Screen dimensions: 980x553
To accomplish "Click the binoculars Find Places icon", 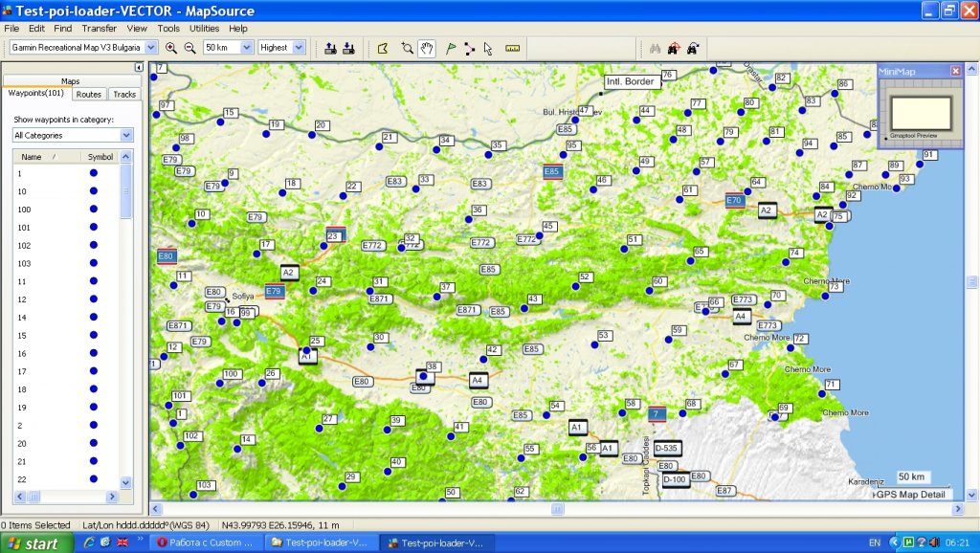I will (x=656, y=48).
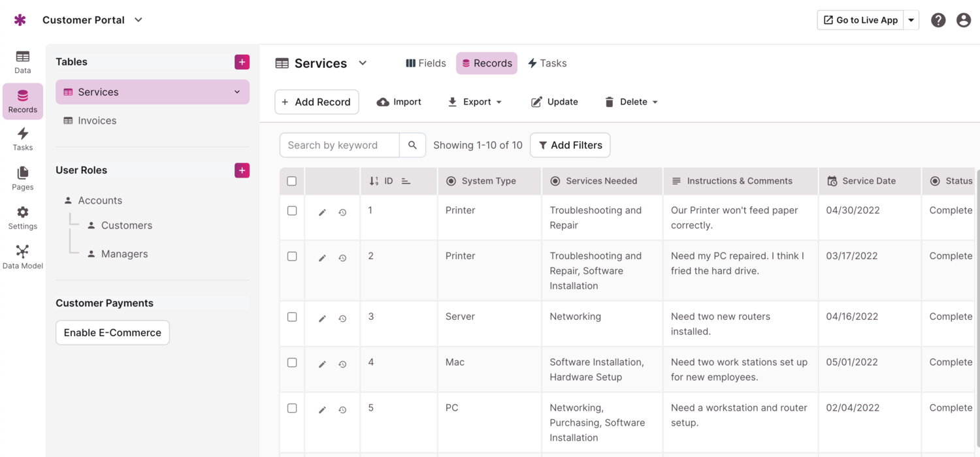
Task: Expand the Export dropdown
Action: tap(475, 102)
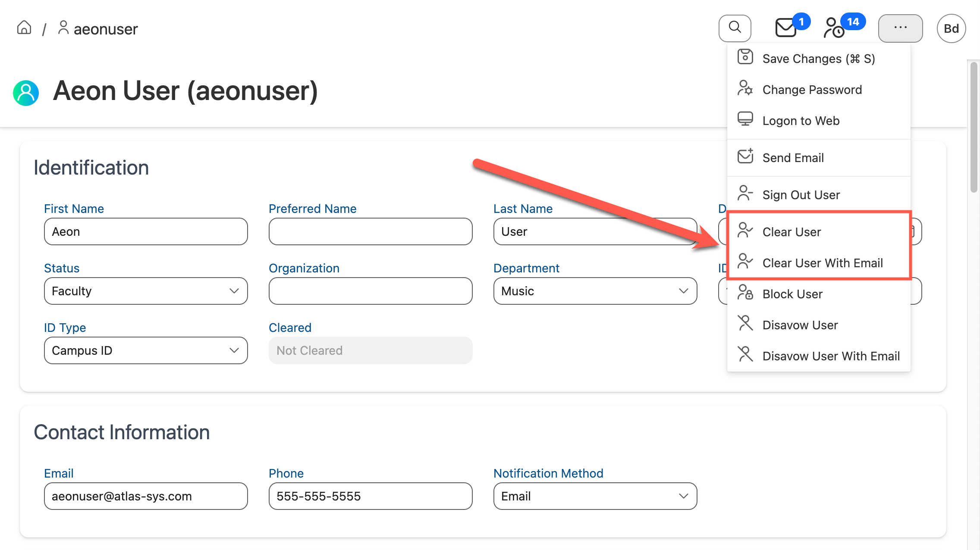Click the home icon in breadcrumb
Screen dimensions: 980x550
pos(24,28)
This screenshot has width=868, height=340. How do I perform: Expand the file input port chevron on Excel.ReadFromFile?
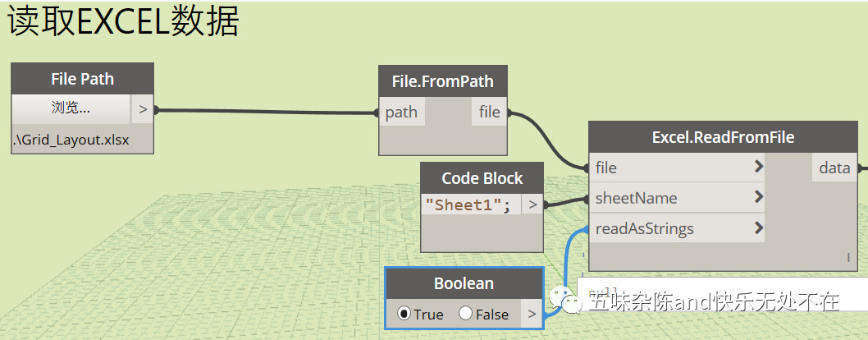click(x=758, y=168)
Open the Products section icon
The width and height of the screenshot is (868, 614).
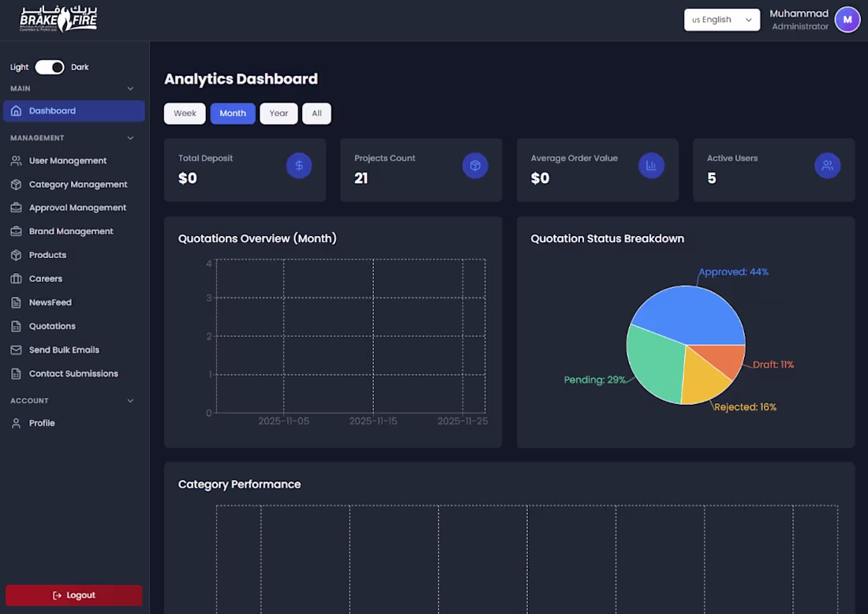pyautogui.click(x=17, y=254)
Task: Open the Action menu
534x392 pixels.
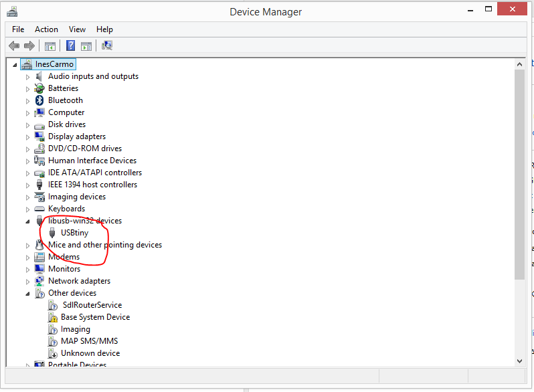Action: click(46, 29)
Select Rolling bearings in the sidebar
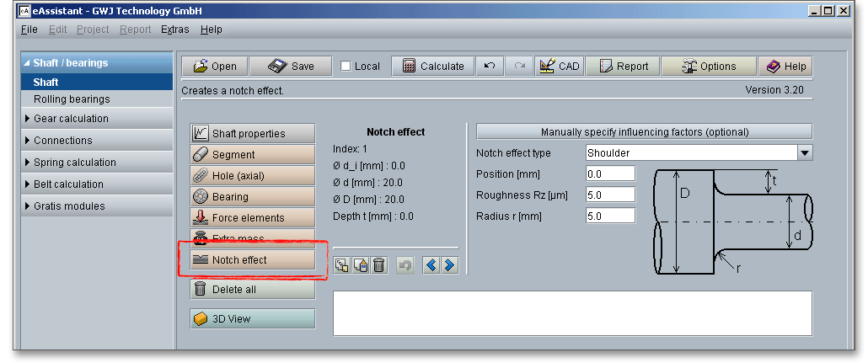 coord(72,99)

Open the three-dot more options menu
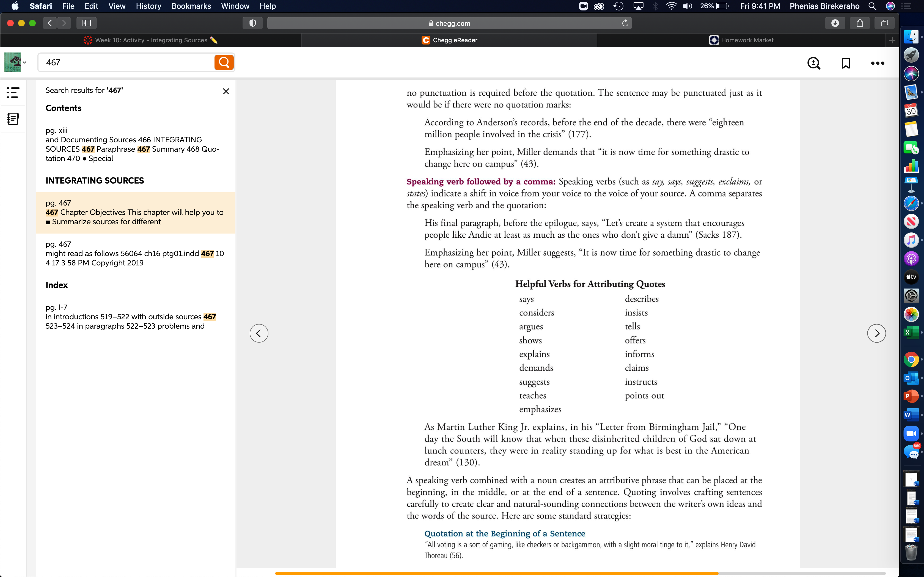point(877,63)
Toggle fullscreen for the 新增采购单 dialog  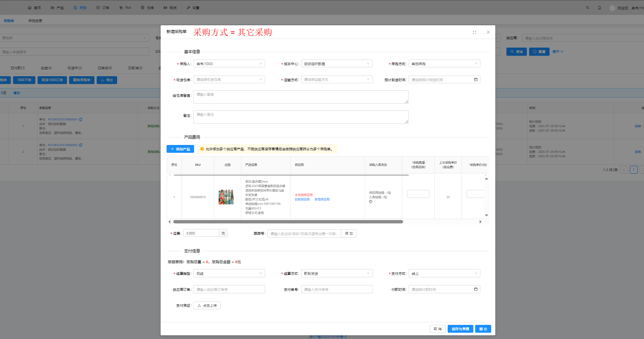(474, 33)
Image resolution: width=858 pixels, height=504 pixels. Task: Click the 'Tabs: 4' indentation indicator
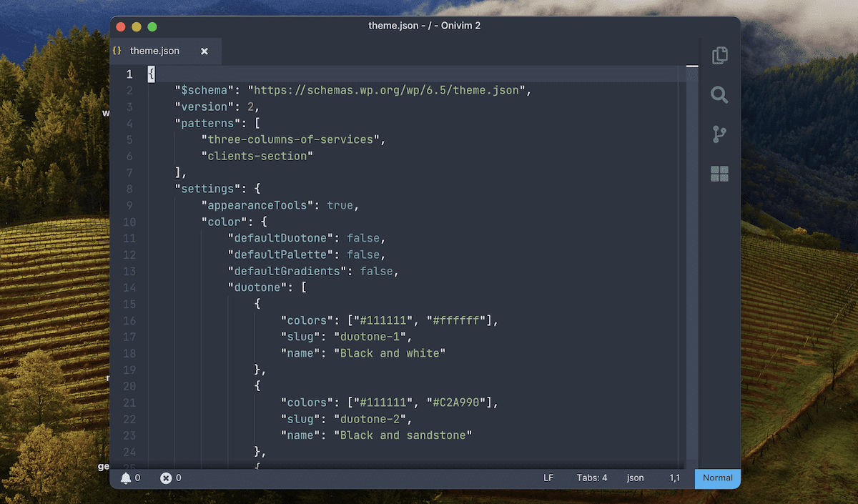(593, 478)
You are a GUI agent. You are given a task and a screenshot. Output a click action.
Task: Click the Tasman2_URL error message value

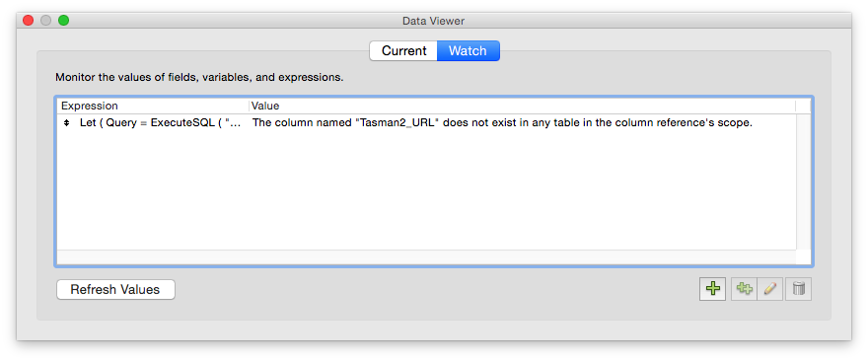[502, 123]
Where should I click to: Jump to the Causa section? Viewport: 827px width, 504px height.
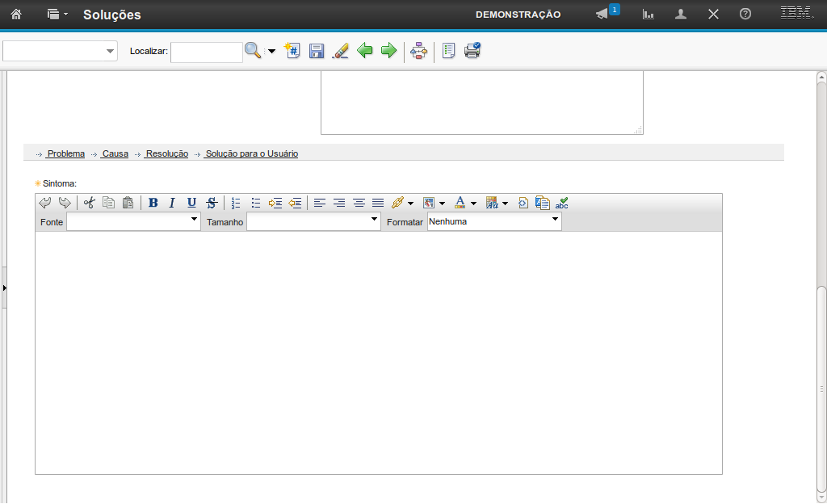tap(115, 153)
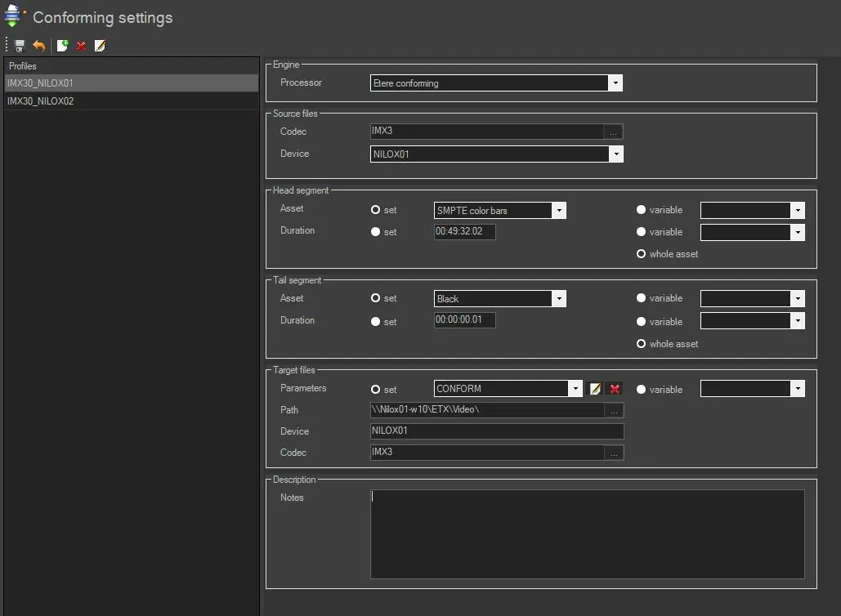Image resolution: width=841 pixels, height=616 pixels.
Task: Edit the CONFORM target parameters
Action: [596, 389]
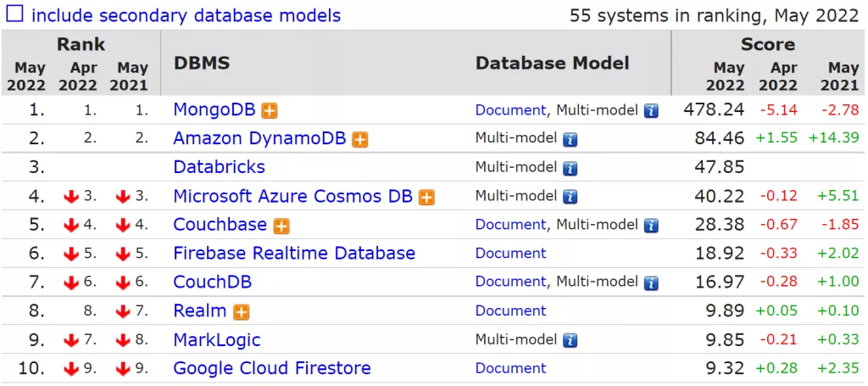Click the info icon in the CouchDB row

point(651,283)

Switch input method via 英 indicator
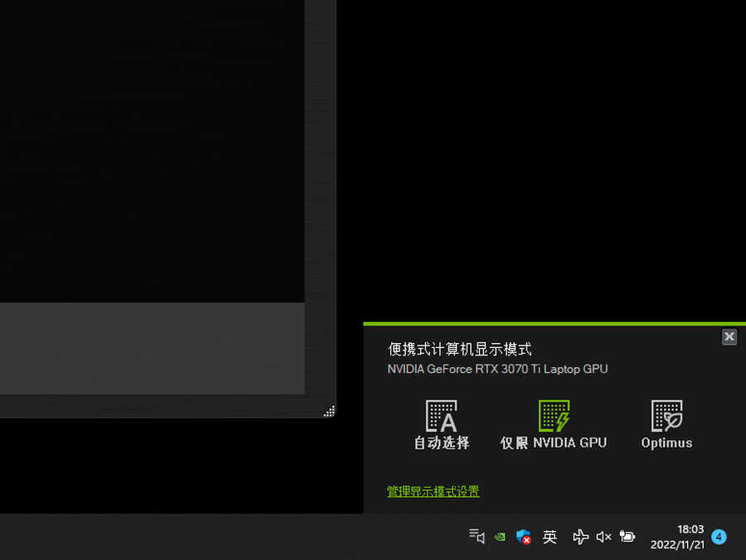tap(550, 537)
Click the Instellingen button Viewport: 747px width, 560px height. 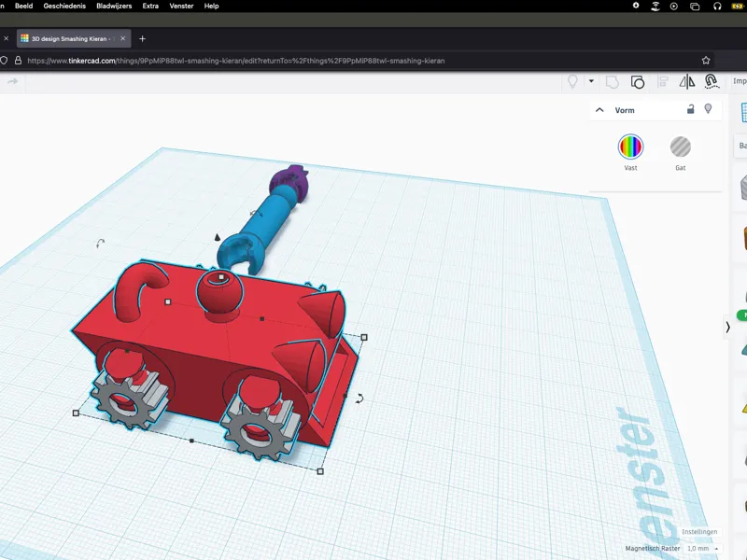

------------

**TASK PROMPT:** Extract, verbatim and alone, the lines from the line that contains "Switch input method via 英 indicator" to the last line of the records, inclusive; drop any picture.

**ANSWER TO THE EXERCISE:**
Switch input method via 英 indicator
tap(550, 537)
Click the Instellingen button Viewport: 747px width, 560px height. 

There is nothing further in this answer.